В поле, широко и ровно стелящееся, выходила девушка, – ячменное, взглядом неохватное и от черных остовов лип величавыми волнами бесконечное; меркнущее в сумерках, мнящееся, на ветру сухо шелестящее. И Роман, покидая свой металлолом на колесах, следом. Утопленная в колосьях тропинка, извиваясь, вела их, укорачивая путь куда-то. Девушка едва различимой фигуркой спускалась по легкому уклону в глубокий овраг к ощетинившимся диким маслинам, сквозь камыши и осоку по мостику переходила сочащийся там в холодной зелени ручей. И Роман Романович следом. Он, как ни старался, не мог догнать неуловимую, некоторая дистанция сохранялась между ними. Под ногами путалась лебеда и пахучие кусты полыни, по бокам высились темные в бурьянах горбы и обломки каких-то пней. Одноэтажное строение, нежилое, с заложенными кирпичом окнами промелькнуло. Девушка на покатых, незасеянных культурой холмах мелькала и скрывалась из виду. И Роман проворно следом. Взбежал на вершину и не увидел ее, а увидел огоньки хутора. Что же, и в самом деле что ли хутор Мазепы? И ночь опустилась.

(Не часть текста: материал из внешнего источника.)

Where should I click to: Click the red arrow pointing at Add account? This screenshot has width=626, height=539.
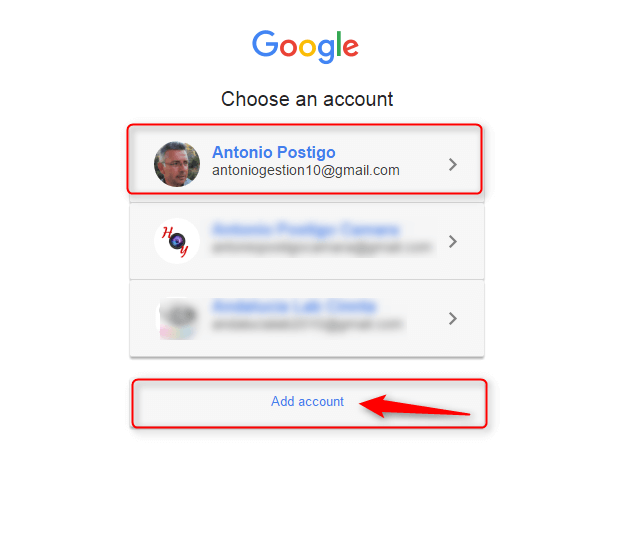point(414,406)
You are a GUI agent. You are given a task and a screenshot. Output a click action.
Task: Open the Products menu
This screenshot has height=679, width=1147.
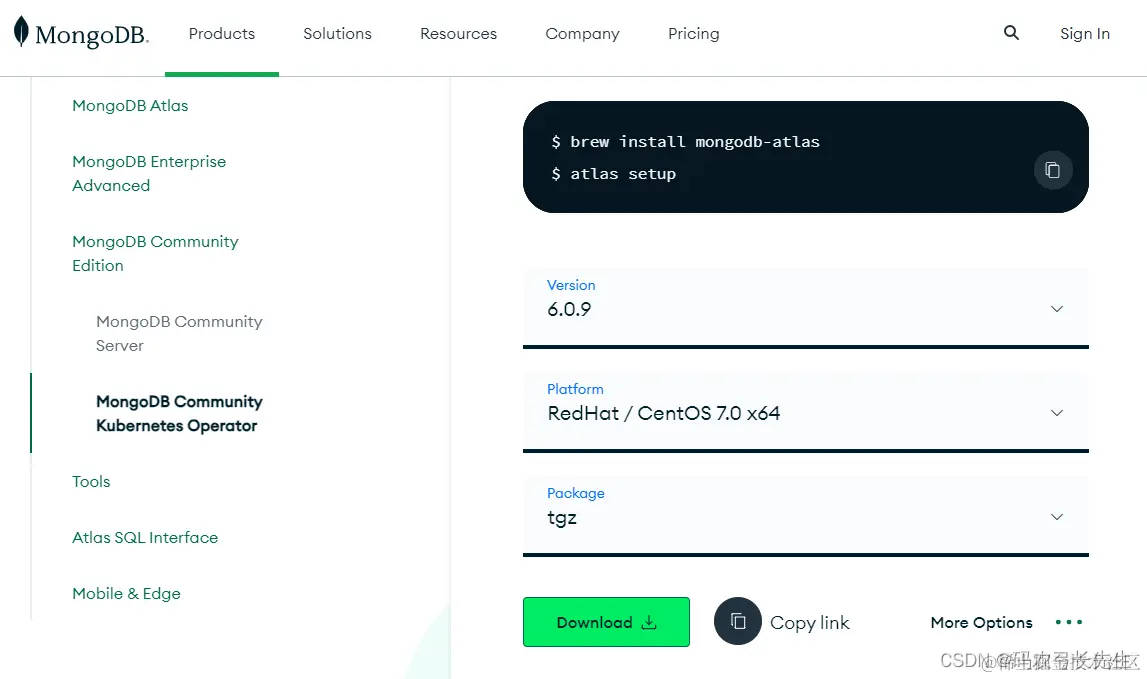coord(222,34)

Ночью слышно в степи, как поезд проносится; вспарывает – как ножом брюхо кита – тишину, острым легчайше разводя ее края. Они сами собой расходятся, разбегаются, податливые, – не постигнуть, как далеко! – по океану степи. Края дребезгов, перестуков, стыков путей, колес, буксов, перекатывающихся, крошась (ломкие!); оранжевых, смазанных окон, прыгающих кочками, дыхания гари топленых печей, искр – курящих, сыплющихся на небесно тихие украинские в зеркалах вод равнины. Поезд проносится, и близлежащее охвачено как пожаром: кусты и гравий, разлетающийся, закопченный, и для ближайших окрестностей он как ночное бедствие, ночное чудище с тысячью из зева адских огней! Но для отдаленных окрестностей он уже как беспокойство – беспокойный сон – проходящее. И для тех полей и усадеб с ажурными силуэтами садов, которым все донеслось из-за темного горизонта, он уже как упоминание, условное. И для недосягаемых, за тысячью горизонтами, которым едва что донеслось, он уже как смутная греза, навеваемая движением теплого воздуха и растворяющаяся. И растворившаяся в не нарушаемой ничем более тишине.
Рыба плеснула где-то в отраженье звезд, озерная.